4. Niet-beleidsartikelen

4.1 Artikel 10 Nog onverdeeld

Tabel 14 Budgettaire gevolgen artikel 10. Nog onverdeeld (bedragen x € 1.000)
 

Realisatie

Vastgestelde begroting

Verschil

 

2016

2017

2018

2019

2020

2020

2020

Verplichtingen

0

0

0

0

0

0

0

        

Uitgaven

0

0

0

0

0

0

0

        

Nog te verdelen

       

Loonbijstelling

0

0

0

0

0

0

0

Prijsbijstelling

0

0

0

0

0

0

0

Nog onverdeeld

0

0

0

0

0

0

0

        

Ontvangsten

0

0

0

0

0

0

0

5. Bedrijfsvoeringsparagraaf

Bedrijfsvoeringsparagraaf Eerste Kamer

Paragraaf 1. Uitzonderingsrapportage voor de vier verplichte onderdelen

Rechtmatigheid

De geconstateerde onrechtmatigheden zijn beperkt en blijven binnen de vastgestelde grenzen.

Totstandkoming niet-financiele verantwoordingsinformatie

Er zijn geen bijzonderheden te melden.

Begrotingsbeheer, financieel beheer en de materiële bedrijfsvoering

Over 2019 heeft de AR de aanbevelingen gedaan om meer aandacht te besteden aan het boeken van verplichtingen, het onderbouwen van de prestatieverklaringen en aan de volledigheid van de inkoopdossiers.

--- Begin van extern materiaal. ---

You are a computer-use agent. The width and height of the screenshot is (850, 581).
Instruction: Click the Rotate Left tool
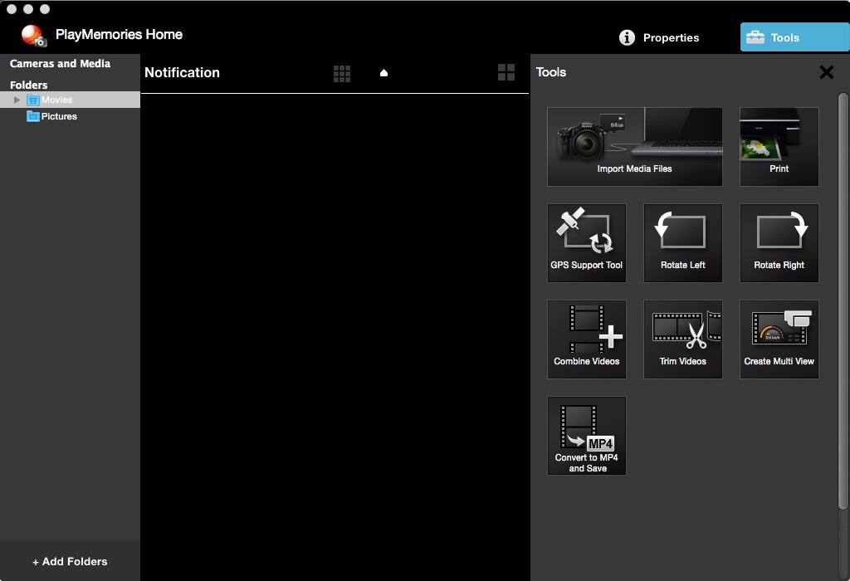(x=682, y=242)
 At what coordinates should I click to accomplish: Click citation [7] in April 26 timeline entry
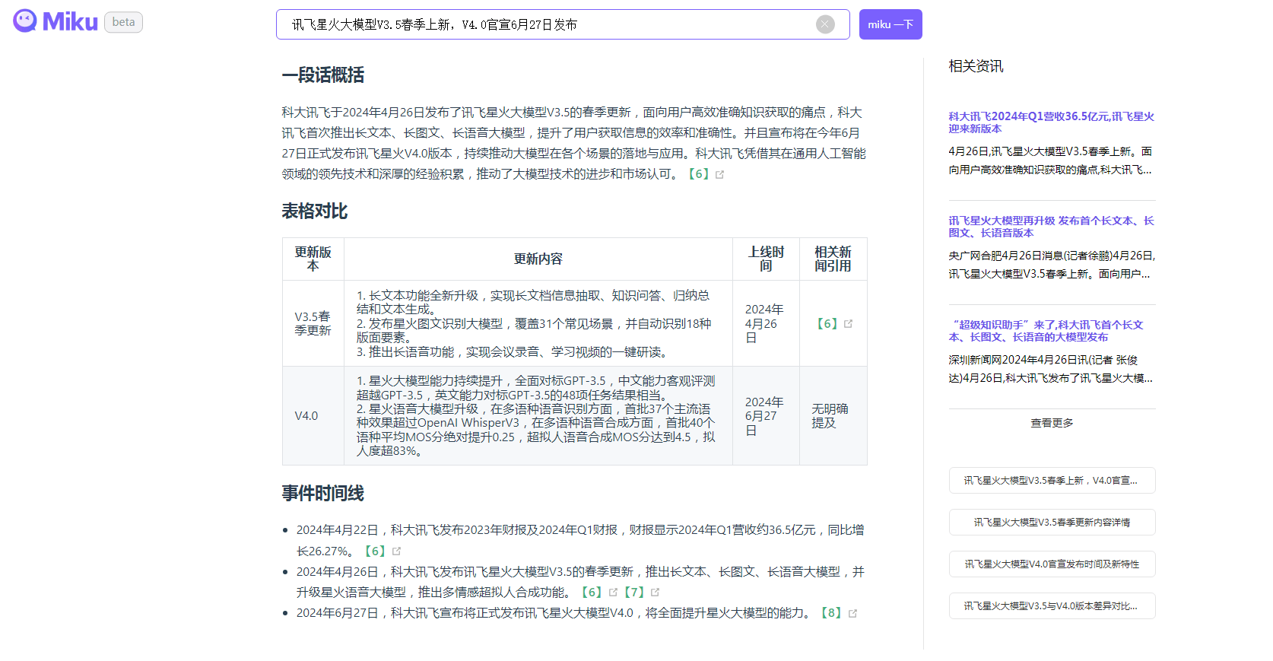pyautogui.click(x=633, y=593)
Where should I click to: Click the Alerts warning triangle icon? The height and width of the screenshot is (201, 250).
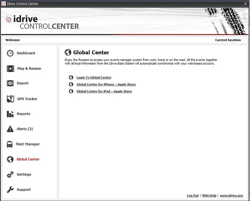(x=10, y=129)
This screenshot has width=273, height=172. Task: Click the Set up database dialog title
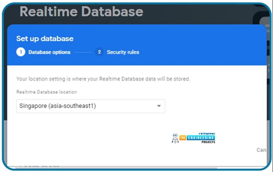click(45, 38)
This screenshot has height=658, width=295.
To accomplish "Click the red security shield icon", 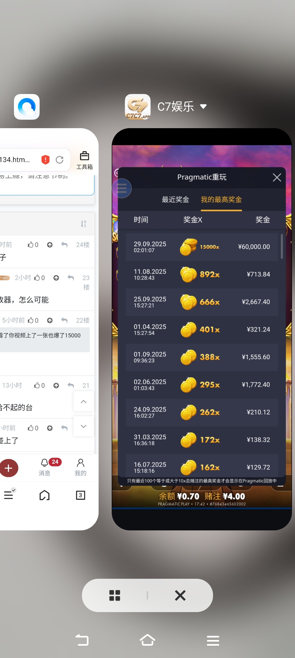I will pos(45,160).
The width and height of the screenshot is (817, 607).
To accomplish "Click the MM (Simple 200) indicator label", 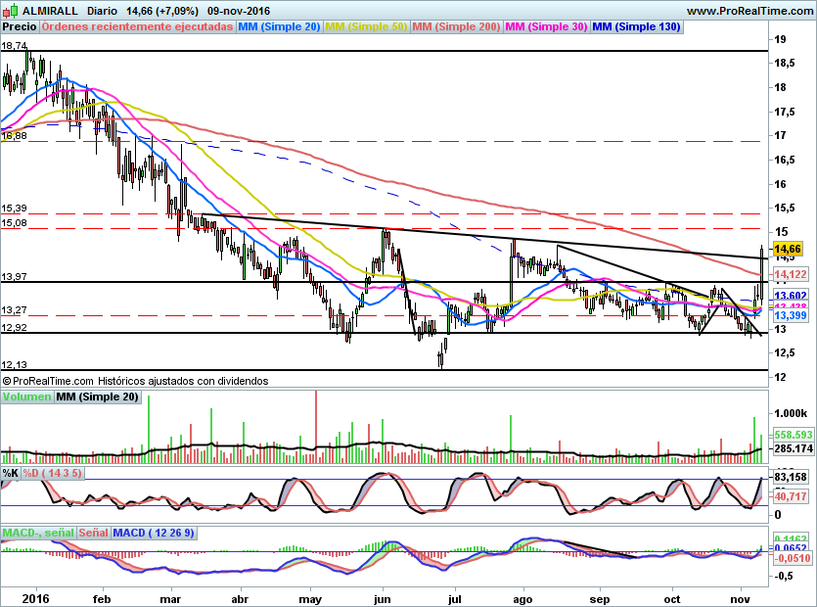I will click(x=456, y=26).
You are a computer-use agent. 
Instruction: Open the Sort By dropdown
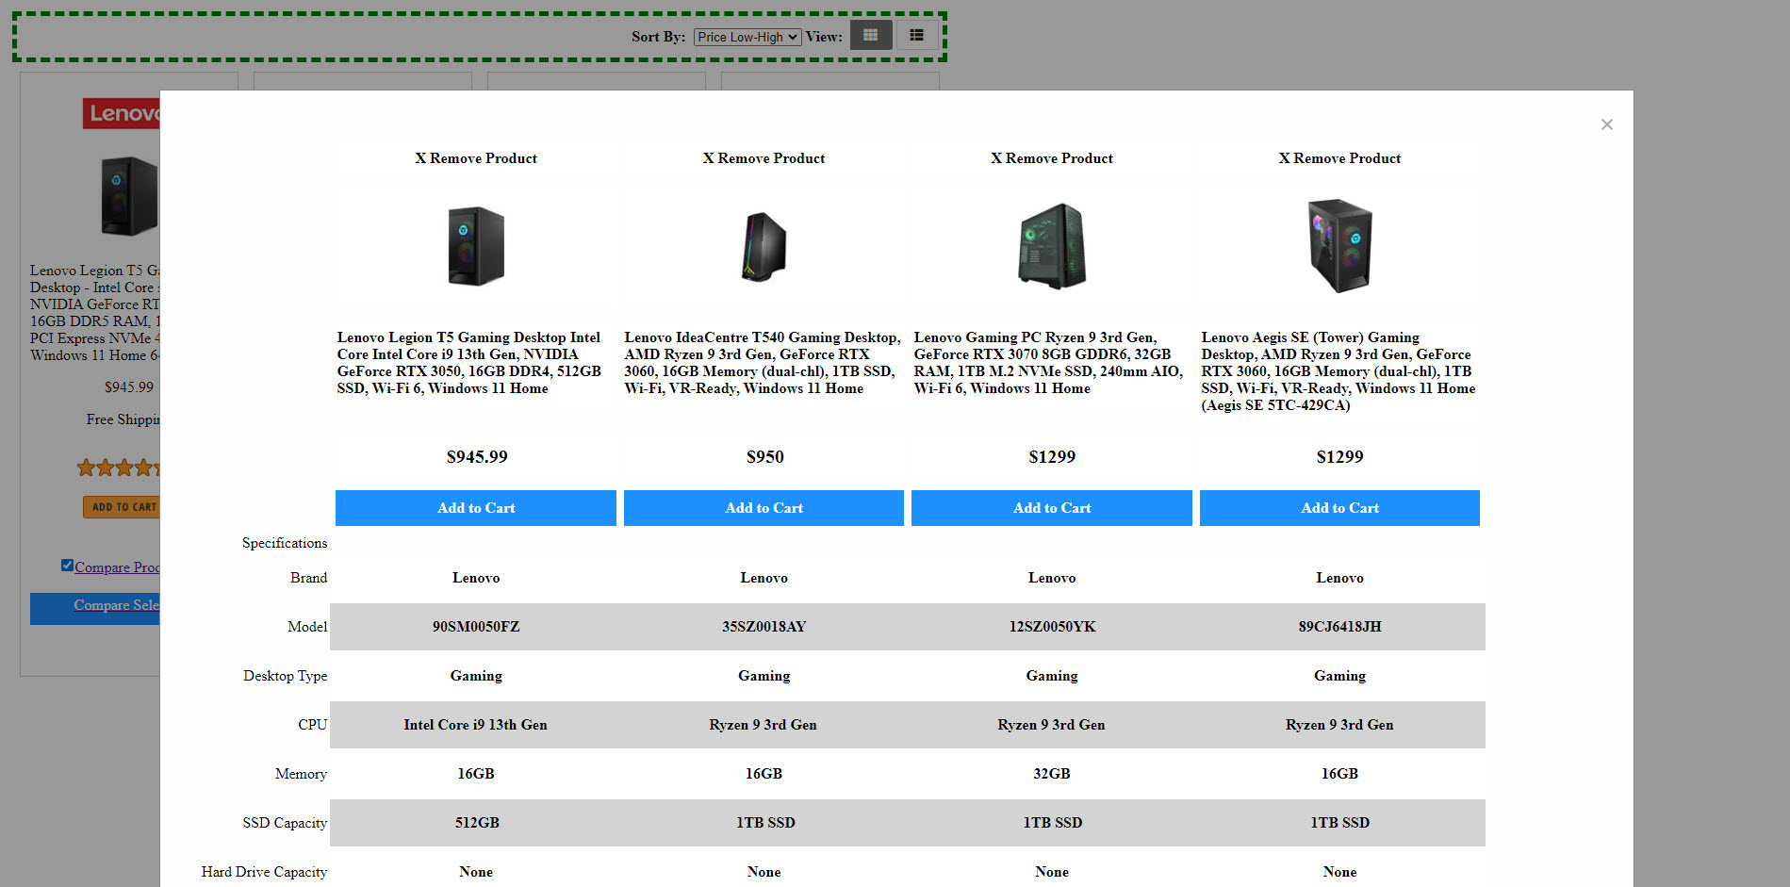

In 2020 is gekeken wat er nodig is, om naast de verbeterpunten van de AR, de uitvoering van de financiële administratie te professionaliseren. Er ligt nu een plan klaar om dit te realiseren. Eind 2020 is de bezetting op de financiële functie uitgebreid. De verbeteringen worden in 2021 zichtbaar.

Overige aspecten van de bedrijfsvoering

Er zijn geen bijzonderheden te melden.

Paragraaf 2. Rijksbrede bedrijfsvoeringsonderwerpen

M&O-risico’s en M&O-beleid

Er hebben zich geen bijzonderheden voorgedaan.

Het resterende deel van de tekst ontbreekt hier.